Further author information: (Send correspondence to Matthew Seaberg)
Matthew Seaberg: E-mail: seaberg@slac.stanford.edu
Machine Learning Based Alignment For LCLS-II-HE Optics
Abstract
The hard X-ray instruments at the Linac Coherent Light Source are in the design phase for upgrades that will take full advantage of the high repetition rates that will become available with LCLS-II-HE. The current X-ray Correlation Spectroscopy instrument will be converted to the Dynamic X-ray Scattering instrument, and will feature a meV-scale high-resolution monochromator at its front end with unprecedented coherent flux. With the new capability come many engineering and design challenges, not least of which is the sensitivity to long-term drift of the optics. With this in mind, we have estimated the system tolerance to angular drift and vibration for all the relevant optics (10 components) in terms of how the central energy out of the monochromator will be affected to inform the mechanical design. Additionally, we have started planning for methods to correct for such drifts using available (both invasive and non-invasive) X-ray beam diagnostics. In simulations, we have demonstrated the ability of trained Machine Learning models to correct misalignments to maintain the desired central energy and optical axis within the necessary tolerances. Additionally, we exhibit the use of Bayesian Optimization to minimize the impact of thermal deformations of crystals as well as beam alignment from scratch. The initial results are very promising and efforts to further extend this work are ongoing.
keywords:
Linac Coherent Light Source, X-ray beam diagnostics, Machine Learning, Bayesian Optimization1 INTRODUCTION
The Linac Coherent Light Source (LCLS), the first hard X-ray free electron laser in the world, has recently completed the LCLS-II upgrade and is ready to be turned on to deliver high repetition rate at soft X-ray energies. The LCLS-II-HE project is currently in the design phase and will extend LCLS-II to hard X-ray energies, eventually reaching 20 keV. With LCLS-II-HE, we have an opportunity to make measurements that are orders of magnitude more sensitive than what can be made currently at LCLS. This can take many shapes and forms, including high-resolution spectroscopic measurements at the upcoming Dynamic X-ray Scattering (DXS) instrument, all the way to imaging operando systems with high resolution by taking advantage of the unprecedented coherent flux[1].
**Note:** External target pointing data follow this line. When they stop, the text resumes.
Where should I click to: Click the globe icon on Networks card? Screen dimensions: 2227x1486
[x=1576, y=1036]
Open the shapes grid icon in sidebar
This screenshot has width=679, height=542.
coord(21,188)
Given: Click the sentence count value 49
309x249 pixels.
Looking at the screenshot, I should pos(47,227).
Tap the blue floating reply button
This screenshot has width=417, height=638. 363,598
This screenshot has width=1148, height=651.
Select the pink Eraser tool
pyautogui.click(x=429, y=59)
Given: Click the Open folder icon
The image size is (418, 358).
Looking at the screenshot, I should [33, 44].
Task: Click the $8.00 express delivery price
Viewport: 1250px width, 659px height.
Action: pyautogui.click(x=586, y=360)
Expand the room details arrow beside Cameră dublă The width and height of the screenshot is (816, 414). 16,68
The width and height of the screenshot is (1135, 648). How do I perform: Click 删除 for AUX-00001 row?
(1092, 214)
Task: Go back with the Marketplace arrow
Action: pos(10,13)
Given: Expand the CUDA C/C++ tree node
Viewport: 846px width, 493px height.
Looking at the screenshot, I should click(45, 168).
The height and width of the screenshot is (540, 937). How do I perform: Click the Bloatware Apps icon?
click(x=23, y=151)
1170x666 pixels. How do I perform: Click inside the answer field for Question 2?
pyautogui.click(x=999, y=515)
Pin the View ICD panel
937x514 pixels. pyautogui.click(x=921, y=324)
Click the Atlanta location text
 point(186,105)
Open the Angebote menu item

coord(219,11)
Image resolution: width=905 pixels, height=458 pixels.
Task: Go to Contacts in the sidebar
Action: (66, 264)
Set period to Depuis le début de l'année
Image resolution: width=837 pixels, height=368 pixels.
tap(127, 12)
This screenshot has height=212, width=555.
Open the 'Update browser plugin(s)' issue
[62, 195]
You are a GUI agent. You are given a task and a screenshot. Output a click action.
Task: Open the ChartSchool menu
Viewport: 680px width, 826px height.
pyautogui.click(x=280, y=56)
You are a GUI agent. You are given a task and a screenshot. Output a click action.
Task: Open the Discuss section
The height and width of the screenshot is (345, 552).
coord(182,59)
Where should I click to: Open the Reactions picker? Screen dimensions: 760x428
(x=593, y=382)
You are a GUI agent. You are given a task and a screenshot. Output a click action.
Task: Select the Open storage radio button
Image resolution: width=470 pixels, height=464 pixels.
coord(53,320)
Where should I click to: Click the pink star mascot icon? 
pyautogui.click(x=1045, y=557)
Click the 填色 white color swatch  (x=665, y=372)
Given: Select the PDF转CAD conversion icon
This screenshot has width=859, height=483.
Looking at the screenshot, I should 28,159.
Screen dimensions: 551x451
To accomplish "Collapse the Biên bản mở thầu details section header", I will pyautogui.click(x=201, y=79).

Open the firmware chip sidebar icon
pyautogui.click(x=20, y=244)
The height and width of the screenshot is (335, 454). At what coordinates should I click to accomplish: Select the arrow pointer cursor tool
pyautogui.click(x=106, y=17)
All of these new directions rely on sensitive (and sometimes complex) optical systems that are often spread over many meters and must be aligned properly and efficiently. Furthermore, in order to ensure successful experiments the proper alignment must be maintained within a tight tolerance over the course of hours to days. These are tasks that are increasingly challenging for a human expert to perform without help. Here, we present first steps towards the use of Machine Learning (ML) methods for the alignment and drift correction of a model x-ray optical system. The system chosen for the study is a novel hard X-ray high-resolution monochromator (HRM), designed to preserve the bandwidth-limited XFEL pulse duration. The system is based on the zero dispersion stretcher concept developed for ultrafast lasers, the details of which will be the subject of a forthcoming article and not described here. As the system currently only exists at the conceptual level, all of the results presented in the following sections are based on wave optics simulations rather than physical experiments.
For the purposes of this manuscript, this monochromator design provides a case study of a system with many degrees of freedom and X-ray beam diagnostics, with a photon energy output that is strongly sensitive (relative to the desired meV resolution) to misalignments of a number of the relevant degrees of freedom. Furthermore, with the LCLS-II-HE upgrade, the anticipated increase in repetition rate is expected to eventually produce 100W of average power, meaning that in some cases individual optics (crystals, mirrors, etc) can absorb 10’s of Watts of beam power. This will result in thermal deformation of the optical surface that may have a sizable impact on the XFEL wavefront, thus impacting the beam focusing quality which in turn will degrade the monochromator resolution[2]. All of these effects can be simulated, the results of which can be used to influence the design of the system, as well as to inform and test mitigation strategies such as those described here.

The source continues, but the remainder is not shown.